YOUR GOAL:
List every person the exhibition review below mentions by name.

PASSAGE PROVIDED:

-- Start --

Exhibition review: Tacita Dean, MCA, Sydney

The celebrated artist forces us to slow down, and hones our eye to appreciate the everyday, in her stunning new survey exhibition.
Tacita Dean. film still of a circle of red light that radiates outwards.

Tacita Dean is no stranger to Australia. In 2014, she created a major new performative work for the 19th Biennale of Sydney. Over four nights, she filmed Stephen Dillane as “the actor” in front of a live audience, using two 16mm cameras as part of the event. Each performance was unique. The outcome of that intervention was the film, Event for a Stage (2015), and it is now showing as part of a new survey exhibition of Dean’s work at the Museum of Contemporary Art Australia (MCA).

It will be the first time for Australian audiences to draw a connection between the two, and to place Dean’s work within a broader context. Needless to say, it is a long film, and one of several in the exhibition over 30 minutes, encouraging audiences to slow down.

Time has long been a preoccupation of Dean’s – often as a progenitor for chance and change across art history, memory and climate change. It makes for a meaty exhibition that is delivered with a tone of nostalgia and sensitivity.

MCA Director Suzanne Cotter describes Dean as ‘undoubtedly one of our greatest living artists and an artist that truly speaks to our contemporary moment’. The self-titled exhibition maps work made by Dean over the last decade, and moves across installation, monumental chalkboard drawings, photography, prints and film – for which she is perhaps best known.

But we are not talking your usual multi-screen digital projection in a 21st century gallery setting. Dean, rather, embraces past filmic technologies and nuances of art history. Viewers get a hint of this walking into the exhibition and hearing the clickety-clack sound of a 16mm projector. The work, Buon Fresco (2014), comprises an exposed projector and a floating screen.

Viewers become witness to a piece of art history – the detailed brushstrokes of Giotto di Bondone’s 13th century frescos in the Basilica of St Francis of Assisi, Italy. Rather than a hazy blur viewed from the ground with a craned neck looking upwards, Dean delivers us (courtesy of a macro lens and scissor lift), to the position where di Bondone would have been when painting.

-- End --

STORED RECORDS:
-- Start --

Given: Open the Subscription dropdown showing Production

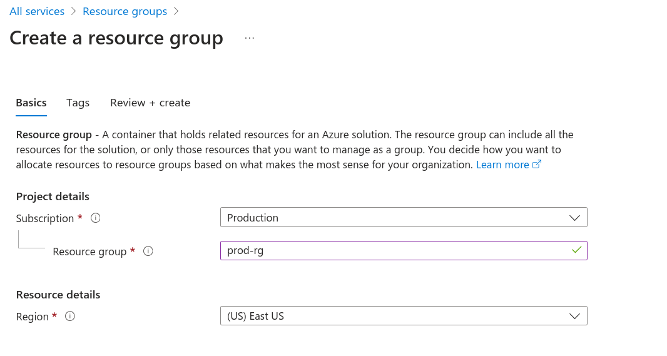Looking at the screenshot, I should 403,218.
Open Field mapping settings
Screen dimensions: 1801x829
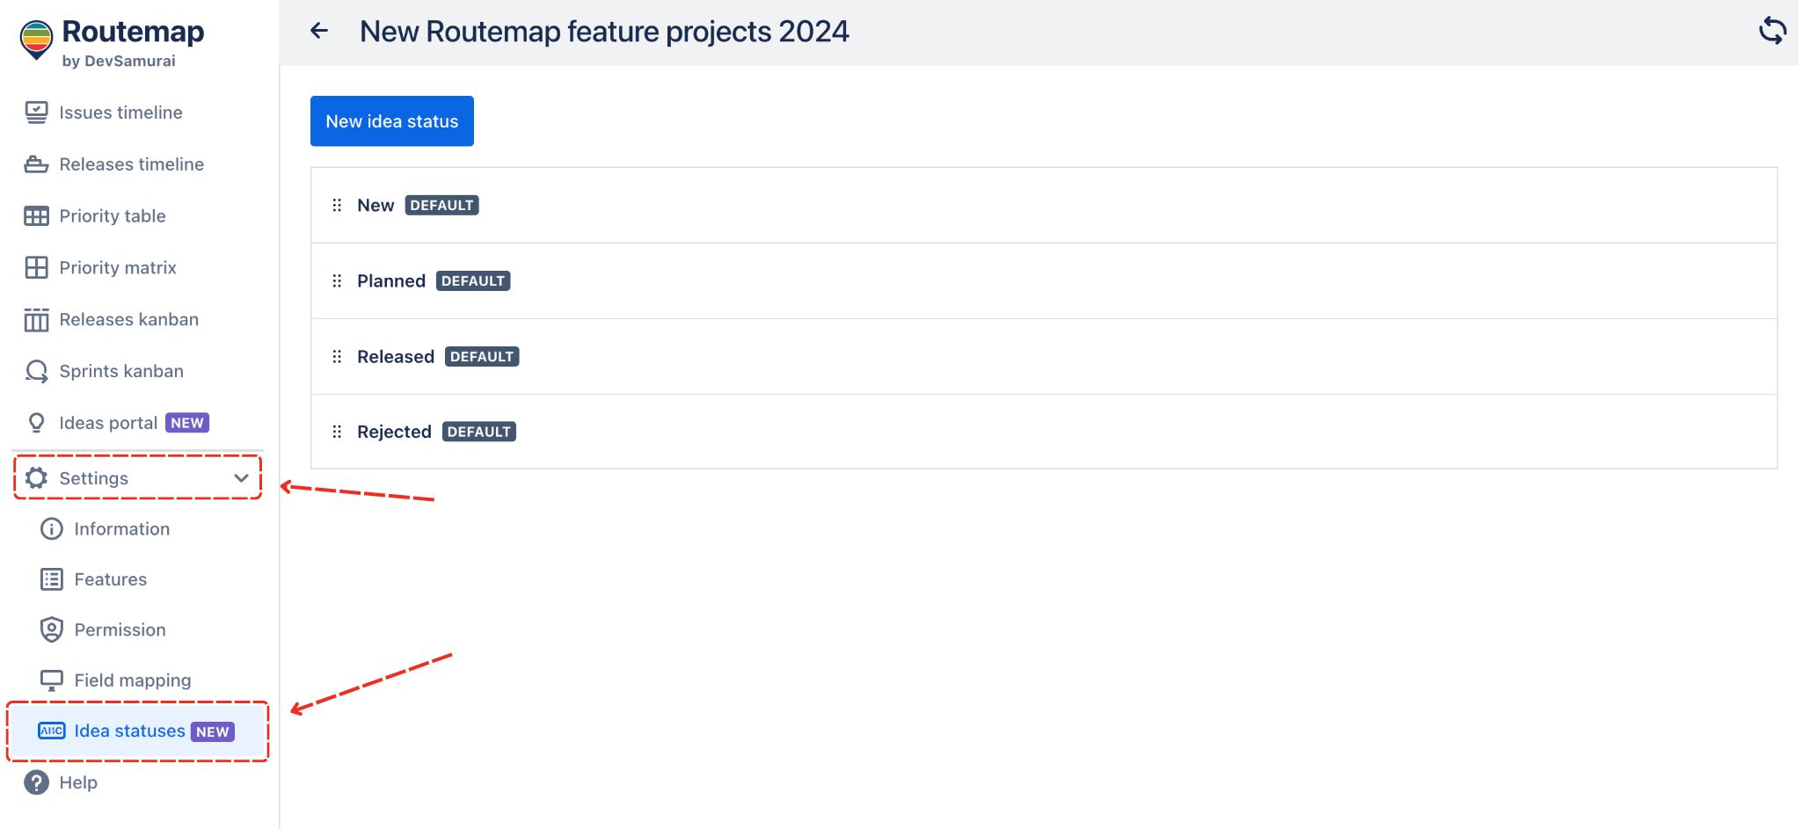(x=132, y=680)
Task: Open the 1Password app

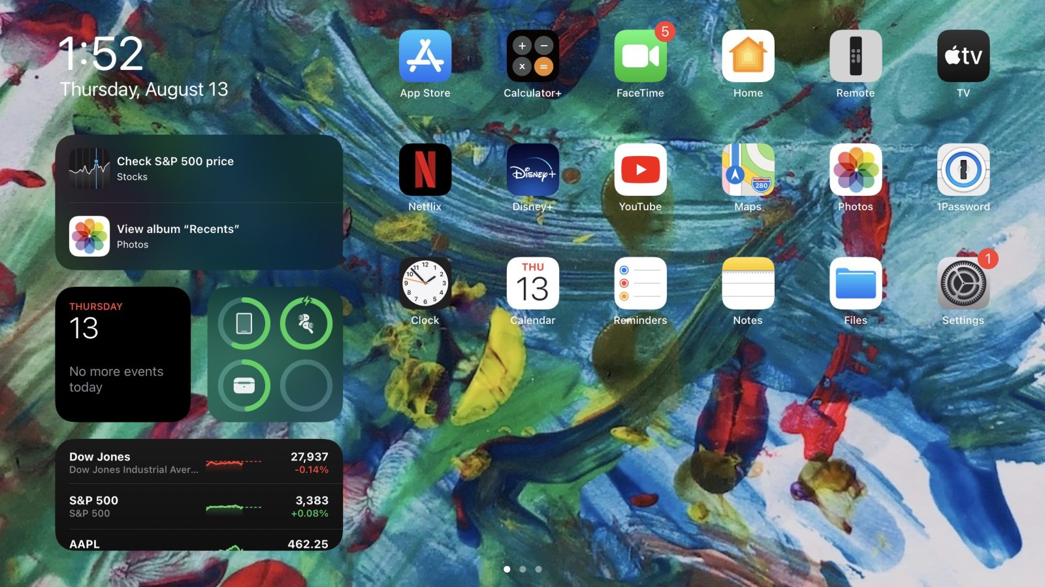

-- End --
-- Start --

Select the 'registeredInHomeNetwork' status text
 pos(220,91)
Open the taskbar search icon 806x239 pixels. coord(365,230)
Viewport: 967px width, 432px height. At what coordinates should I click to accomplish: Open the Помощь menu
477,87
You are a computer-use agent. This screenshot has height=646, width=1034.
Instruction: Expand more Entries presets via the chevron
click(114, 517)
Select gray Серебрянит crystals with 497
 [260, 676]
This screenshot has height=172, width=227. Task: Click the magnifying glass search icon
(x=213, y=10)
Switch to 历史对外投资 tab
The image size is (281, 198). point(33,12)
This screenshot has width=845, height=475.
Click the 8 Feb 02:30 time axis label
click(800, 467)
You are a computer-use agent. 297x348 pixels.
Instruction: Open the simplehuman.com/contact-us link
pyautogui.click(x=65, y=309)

-- End --
-- Start --

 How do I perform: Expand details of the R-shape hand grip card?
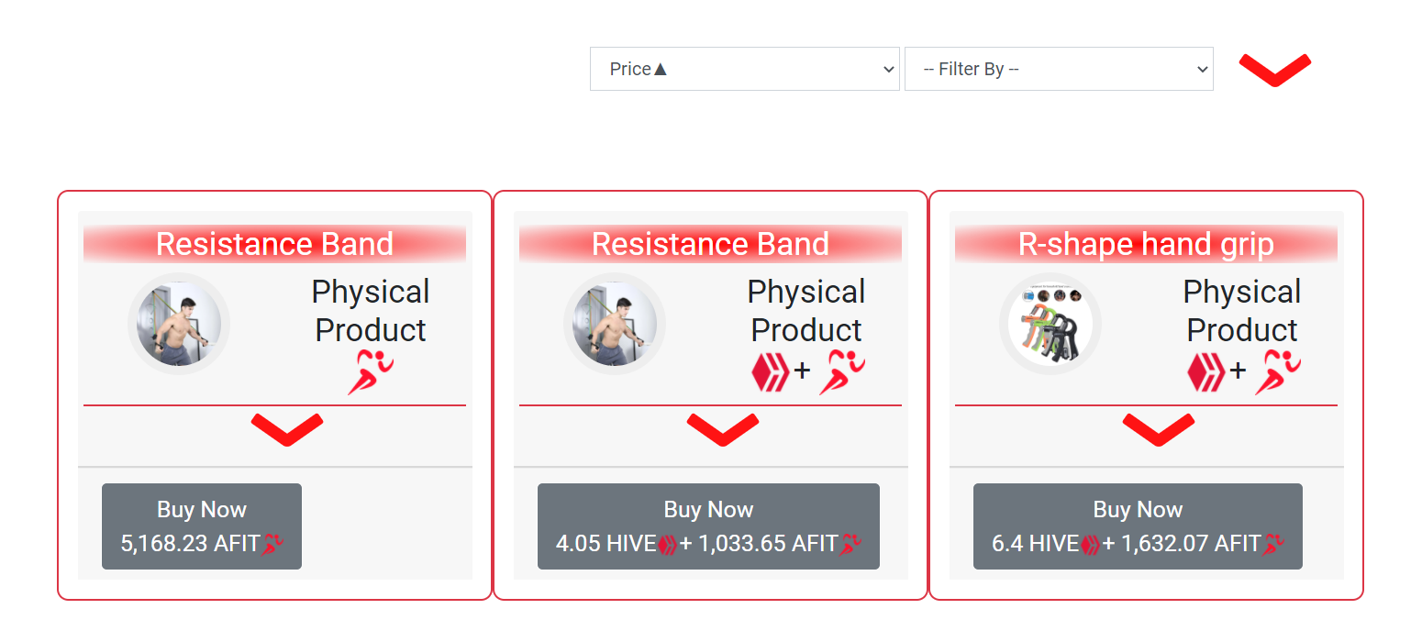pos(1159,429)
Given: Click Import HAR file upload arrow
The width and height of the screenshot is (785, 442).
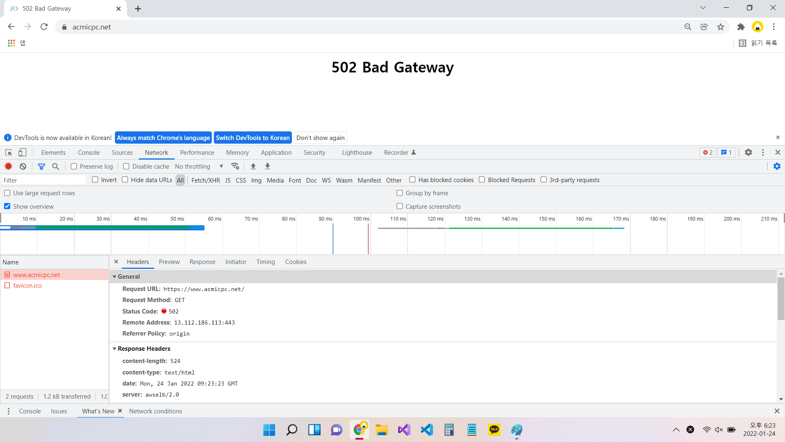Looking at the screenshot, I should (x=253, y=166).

-- End --

RESULT:
Tacita Dean, Stephen Dillane, Suzanne Cotter, Giotto di Bondone